INTRODUÇÃO AO JORNALISTA LATINO-AMERICANO

_____O registro compõe as faces da beleza e da indignação. O relato permeia a (in)justiça, mas recupera o sentimento da liberdade, da originalidade, da independência. O presente consolida (e estende) o indivíduo que necessita (re)contar a sua própria história. Além do desafio de revelar atualidades, vale a esse jornalista compartilhar o processo, porque, para ele, o público é a extensão dos olhos que traduzem a união entre os fatos que estão próximos e os distantes.
_____O contraste fundamenta o caminho entre os que apenas transferem as informações e entre aqueles que revelam as notícias também pelas impressões. Fica a separação entre o móvel e o estático (do jornalista que procura o modo possível de dizer as coisas pela familiaridade, pela presença física, em contraste com os burocratas que ficam sentados na sala de redação, imaginando o mundo, alimentados pelas notícias de outrem).
_____O repórter precisa sair para vivenciar a natureza, a língua, as pessoas, para sentir que não está sozinho, que ambos possuem a mesma indignação com a política podre, mas, ao mesmo tempo, se deliciam pela beleza de estarem vivos e, apesar de tudo, conseguirem amar, perdoar, rezar, dançar, rir, conviver e, até na rivalidade pelas breves disputas políticas, esportivas, religiosas, saber brincar ao dizer que “não se discutem esses assuntos”.

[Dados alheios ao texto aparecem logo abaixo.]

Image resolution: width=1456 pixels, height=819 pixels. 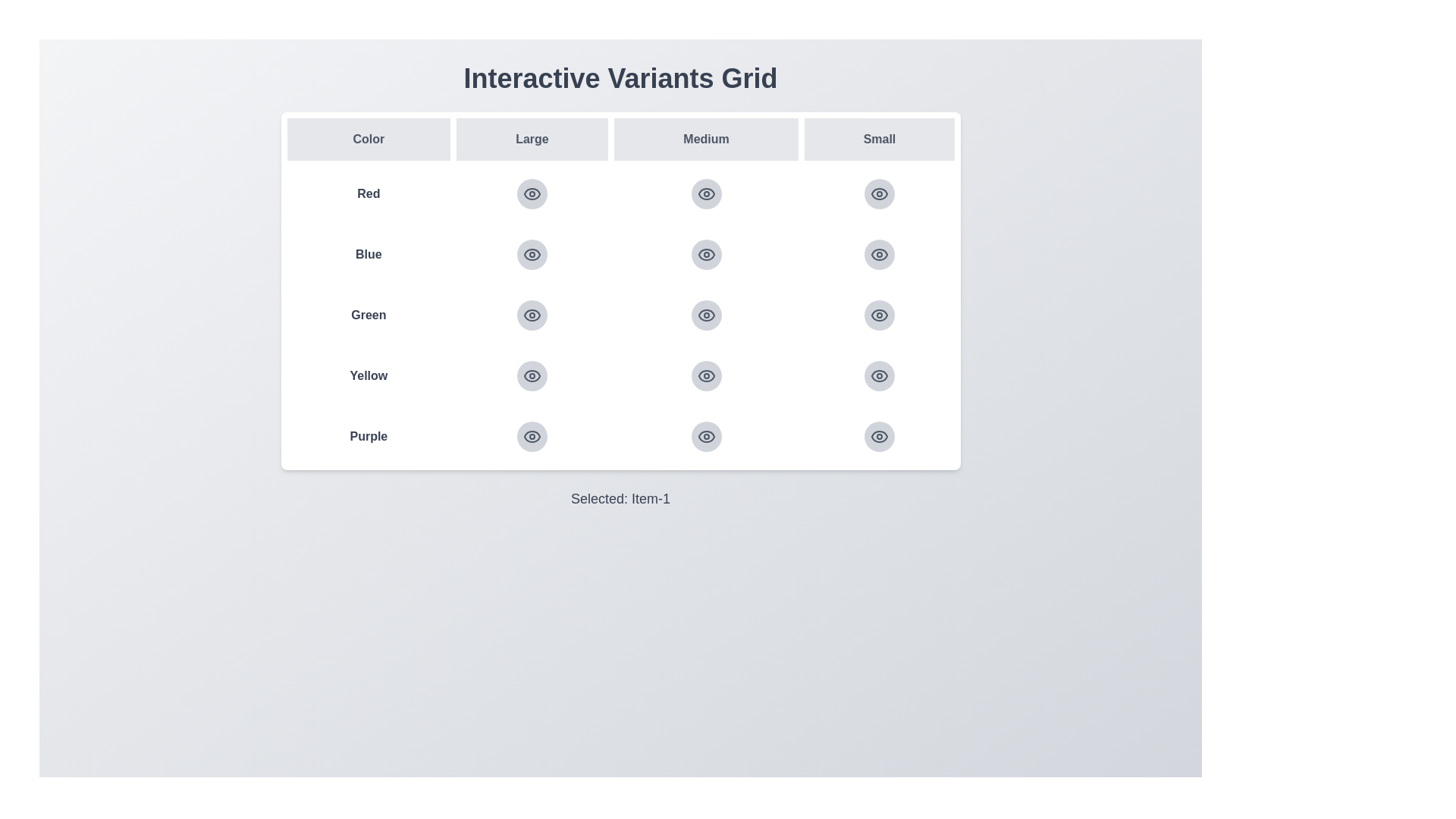 I want to click on the text label that reads 'Interactive Variants Grid', which is styled with a large bold font in dark gray and is located at the top of the interface, above the grid layout, so click(x=620, y=79).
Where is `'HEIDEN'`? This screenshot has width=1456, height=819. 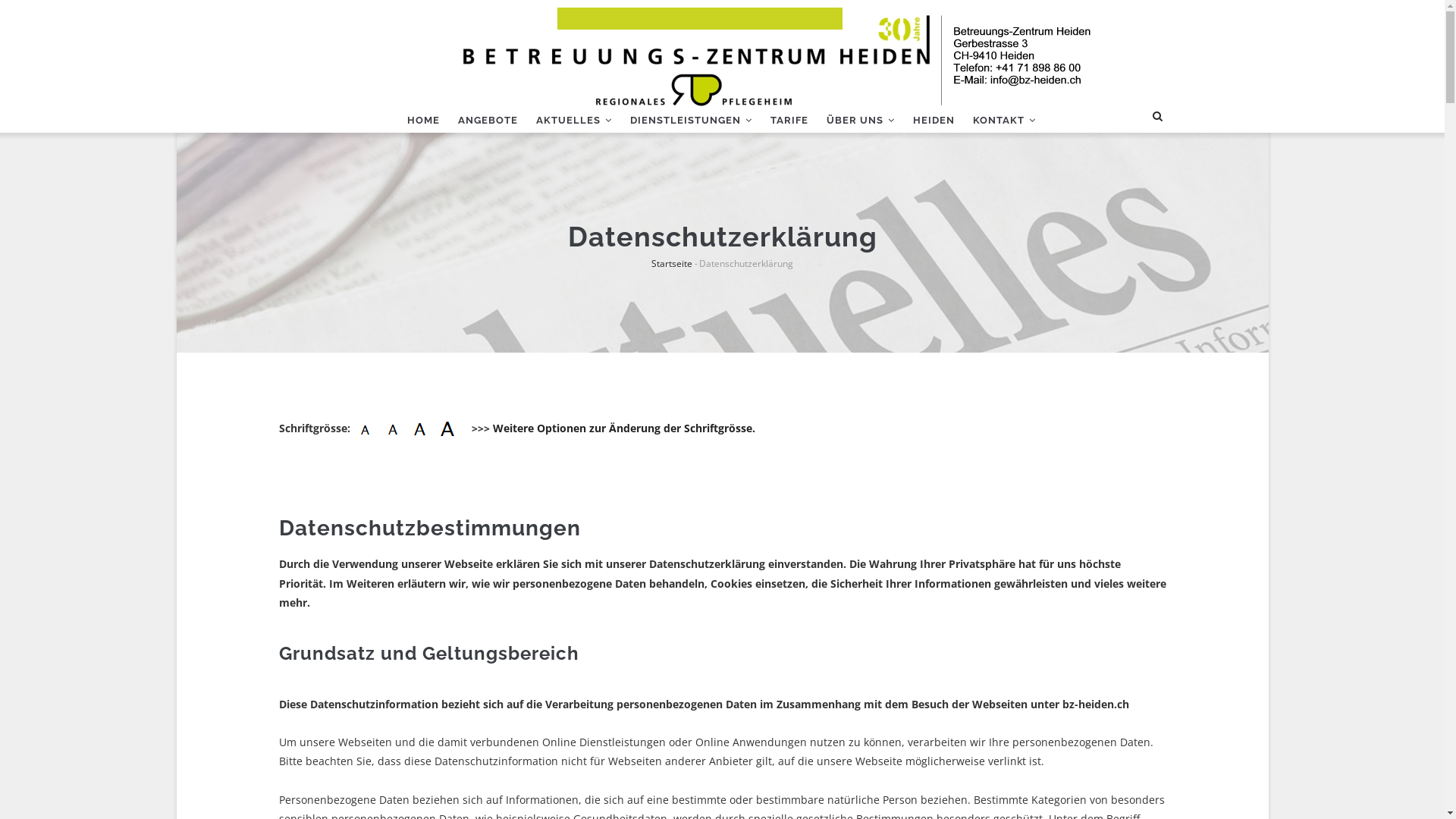
'HEIDEN' is located at coordinates (933, 119).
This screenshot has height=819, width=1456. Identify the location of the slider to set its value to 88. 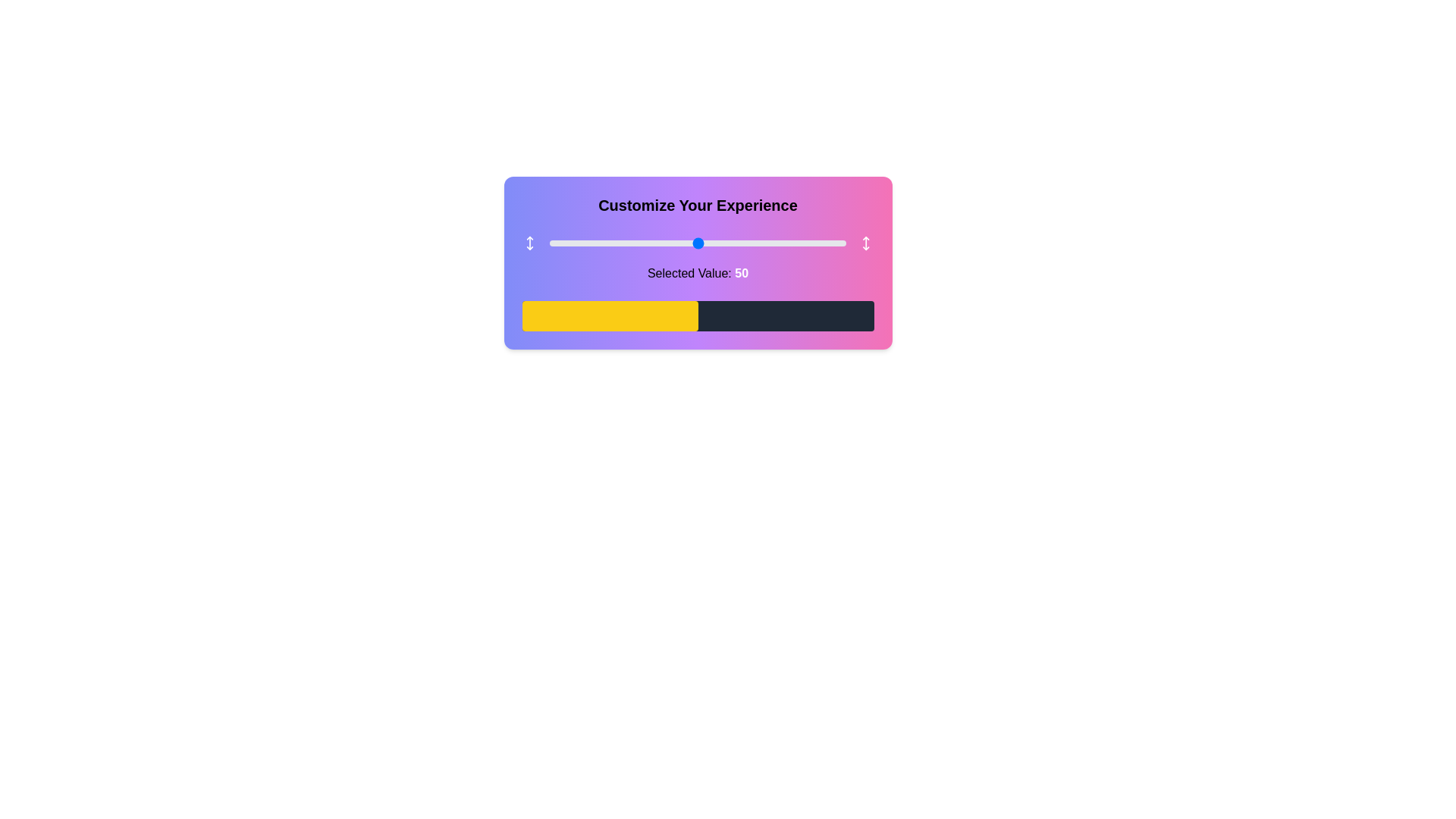
(810, 242).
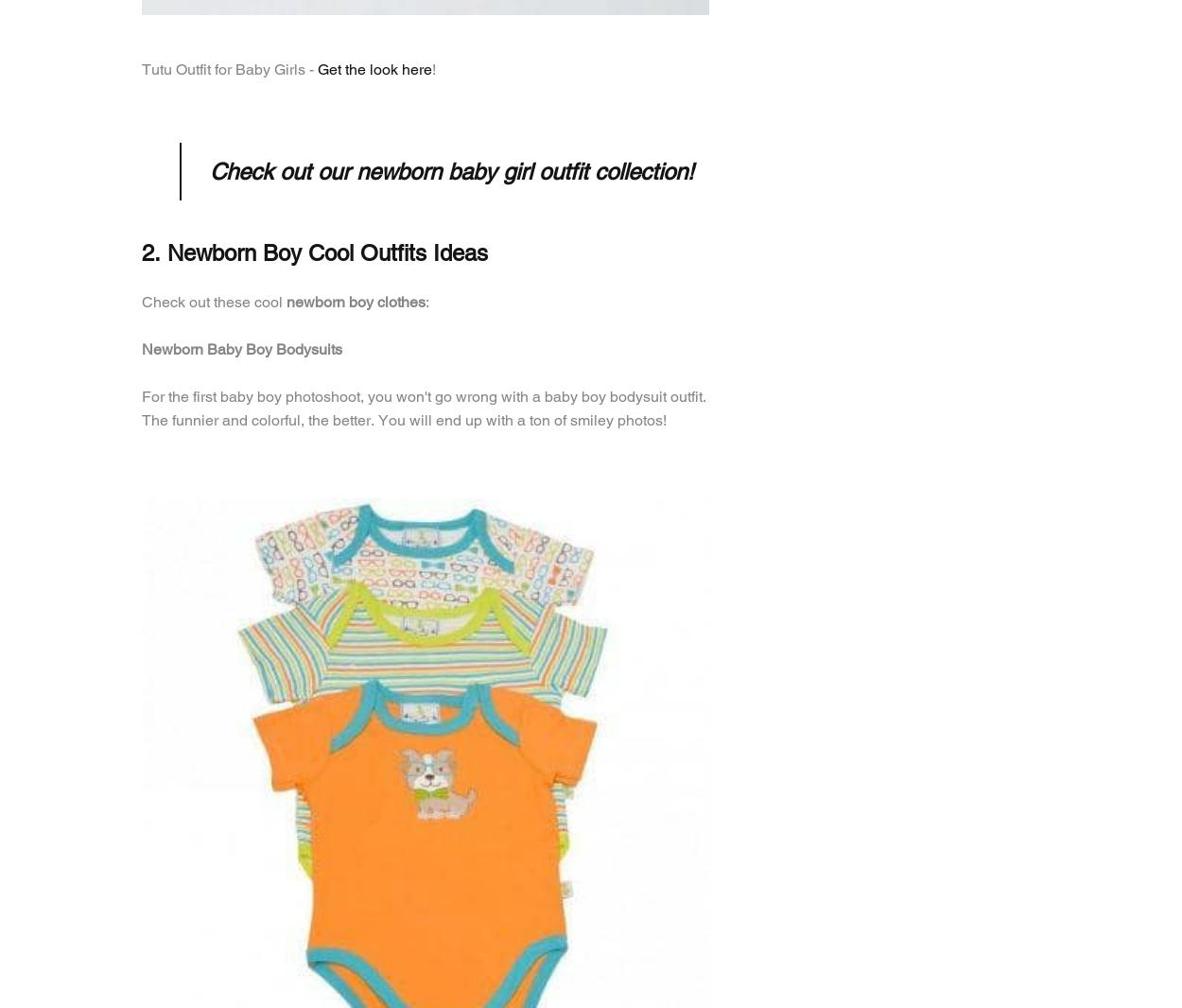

_____A versão dos acontecimentos é revelada pelo contato com o cidadão comum que o aproxima dos universos constituídos pela inclusão versus privação, pelo confronto entre aqueles que procuram o bem-estar público e os que, pela própria razão, se apóiam na indiferença (no descaso). A exaltação pela beleza imperfeita que marca a política dos homens diante da natureza. O berro da revolta em contradição com o “fico quieto por que posso perder o meu emprego, a minha boquinha”.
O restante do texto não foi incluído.